Diskussion um verkaufsoffene Sonntage in Lünen

Konzept in Arbeit

Aktuelle Gerichtsurteile geben den Kritikern von verkaufsoffenen Sonntagen Aufwind. In Lünen ist zwar keine Klage anhängig, aber auch hier will die Gewerkschaft Verdi künftig genauer hinsehen. Denn eigentlich dürfen geöffnete Geschäfte sonntags nur Beiwerk sein.

LÜNEN

, 22.09.2016, 11:31 Uhr / Lesedauer: 2 min
Diskussion um verkaufsoffene Sonntage in Lünen

Die Gewerkschaft Verdi hat die Verkaufsoffenen Sonntage in Lünen im Visier.

„Ich warte, was aus Lünen für 2017 kommt. Dann werde ich meine Stellungnahme abgeben. Das wird interessant“, kündigt Reiner Kajewski an, der bei Verdi Dortmund auch für Lünen zuständige Gewerkschaftssekretär. „Vor einigen Jahren“ habe er schon einmal Bedenken angemeldet, aber aus Lünen keine Reaktion bekommen: „Damit werde ich mich nicht mehr zufrieden geben.“

Die Stadt Dortmund hat laut Kajewski für 2017 bereits deutlich weniger Termine angemeldet als 2016. Wohl auch vor dem Hintergrund der Rechtsprechung von Bundesverwaltungsgericht und Oberverwaltungsgericht Münster. Die Richter haben die gesetzliche Regelung bekräftigt, wonach die Ladenöffnung am Sonntag lediglich begleitend zu einem Fest oder Markt stattfinden darf, aber nicht im Mittelpunkt stehen soll.

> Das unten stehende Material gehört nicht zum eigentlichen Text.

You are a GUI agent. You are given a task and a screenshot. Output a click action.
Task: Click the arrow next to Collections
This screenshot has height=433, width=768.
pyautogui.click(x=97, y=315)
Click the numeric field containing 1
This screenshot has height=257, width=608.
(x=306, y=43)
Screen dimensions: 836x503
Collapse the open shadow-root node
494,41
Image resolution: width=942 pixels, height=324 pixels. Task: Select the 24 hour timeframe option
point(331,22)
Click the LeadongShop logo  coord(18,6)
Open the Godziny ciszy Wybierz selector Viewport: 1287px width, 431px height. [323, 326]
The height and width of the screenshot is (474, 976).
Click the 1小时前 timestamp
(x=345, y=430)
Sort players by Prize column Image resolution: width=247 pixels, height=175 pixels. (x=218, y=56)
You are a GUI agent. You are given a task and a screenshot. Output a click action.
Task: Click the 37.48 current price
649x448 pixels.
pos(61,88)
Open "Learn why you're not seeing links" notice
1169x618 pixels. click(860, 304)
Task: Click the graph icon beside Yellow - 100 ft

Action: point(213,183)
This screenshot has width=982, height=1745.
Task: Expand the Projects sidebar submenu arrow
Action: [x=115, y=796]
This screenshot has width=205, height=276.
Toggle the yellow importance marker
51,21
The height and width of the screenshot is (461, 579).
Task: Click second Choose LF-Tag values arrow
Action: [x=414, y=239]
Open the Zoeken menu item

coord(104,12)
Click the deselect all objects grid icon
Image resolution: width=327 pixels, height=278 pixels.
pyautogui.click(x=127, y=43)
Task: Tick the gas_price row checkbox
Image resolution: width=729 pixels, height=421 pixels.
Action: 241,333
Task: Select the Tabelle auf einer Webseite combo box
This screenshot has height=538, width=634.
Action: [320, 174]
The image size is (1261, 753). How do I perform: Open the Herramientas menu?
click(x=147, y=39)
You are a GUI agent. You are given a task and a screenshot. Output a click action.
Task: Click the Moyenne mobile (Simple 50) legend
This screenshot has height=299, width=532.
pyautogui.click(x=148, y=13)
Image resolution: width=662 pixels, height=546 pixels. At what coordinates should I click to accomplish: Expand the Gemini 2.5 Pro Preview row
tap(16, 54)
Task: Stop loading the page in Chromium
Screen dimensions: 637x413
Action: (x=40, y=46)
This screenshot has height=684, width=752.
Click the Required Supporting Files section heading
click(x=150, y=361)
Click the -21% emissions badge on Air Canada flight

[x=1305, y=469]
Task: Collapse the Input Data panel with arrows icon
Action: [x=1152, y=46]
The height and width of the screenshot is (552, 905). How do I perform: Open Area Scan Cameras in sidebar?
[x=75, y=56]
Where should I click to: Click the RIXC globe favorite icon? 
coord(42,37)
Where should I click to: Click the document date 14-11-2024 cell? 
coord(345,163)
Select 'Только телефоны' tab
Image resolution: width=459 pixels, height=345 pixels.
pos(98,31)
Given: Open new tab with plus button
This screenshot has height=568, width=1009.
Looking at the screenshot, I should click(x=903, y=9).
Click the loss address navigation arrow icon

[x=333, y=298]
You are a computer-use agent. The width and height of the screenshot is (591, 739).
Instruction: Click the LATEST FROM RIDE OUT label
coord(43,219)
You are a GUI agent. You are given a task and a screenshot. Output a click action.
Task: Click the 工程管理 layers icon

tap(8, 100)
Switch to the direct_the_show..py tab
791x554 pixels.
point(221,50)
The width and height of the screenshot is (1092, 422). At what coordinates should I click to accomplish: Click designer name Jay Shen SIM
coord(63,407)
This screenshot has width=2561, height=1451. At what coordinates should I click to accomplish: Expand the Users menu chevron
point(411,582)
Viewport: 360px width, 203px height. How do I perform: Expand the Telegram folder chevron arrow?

Erlass: Kommunen sollen sich an Gesetz halten

Vom NRW-Innenministerium gibt es nach Angaben von Gewerkschaftsskretär Kajewski einen Runderlass an die Bezirksregierungen, darauf hinzuwirken, dass sich die Kommune an das Gesetz halten. „Es geht darum, die Ausreißer einzufangen“, sagte Kajewski. Klassiker sei „die Autoshow mit einem Auto“ als Anlass für einen verkaufsoffenen Sonntag.

Der Lüner Rat hat im Dezember 2015 sieben verkaufsoffene Sonntage für 2016 genehmigt. Das Gesetz erlaubt maximal elf, pro Ortsteil maximal vier. Von den sieben erlaubten Sonntagen haben zwei in der City und je einer in Lünen-Süd und Brambauer stattgefunden. Zwei in der City und einer in Lünen-Süd stehen noch bevor.

Neues Konzept für 2017

„Bisher hatten wir in Lünen noch keine Probleme“, erklärte Bürgermeister Jürgen Kleine-Frauns am Mittwoch auf Anfrage. Für 2017 arbeite die Verwaltung an einem Konzept, „damit wir allen rechtlichen Anforderungen gerecht werden“. Michael Ristovitch, Vorsitzender der Brami-Gemeinschaft in Brambauer, hält nichts von der neuen Rechtssprechung: Ein verkaufsoffener Sonntag sei eine der wenigen Gelegenheiten, bei denen die Leute im Stadtteil noch zusammenkommen und sich austauschen.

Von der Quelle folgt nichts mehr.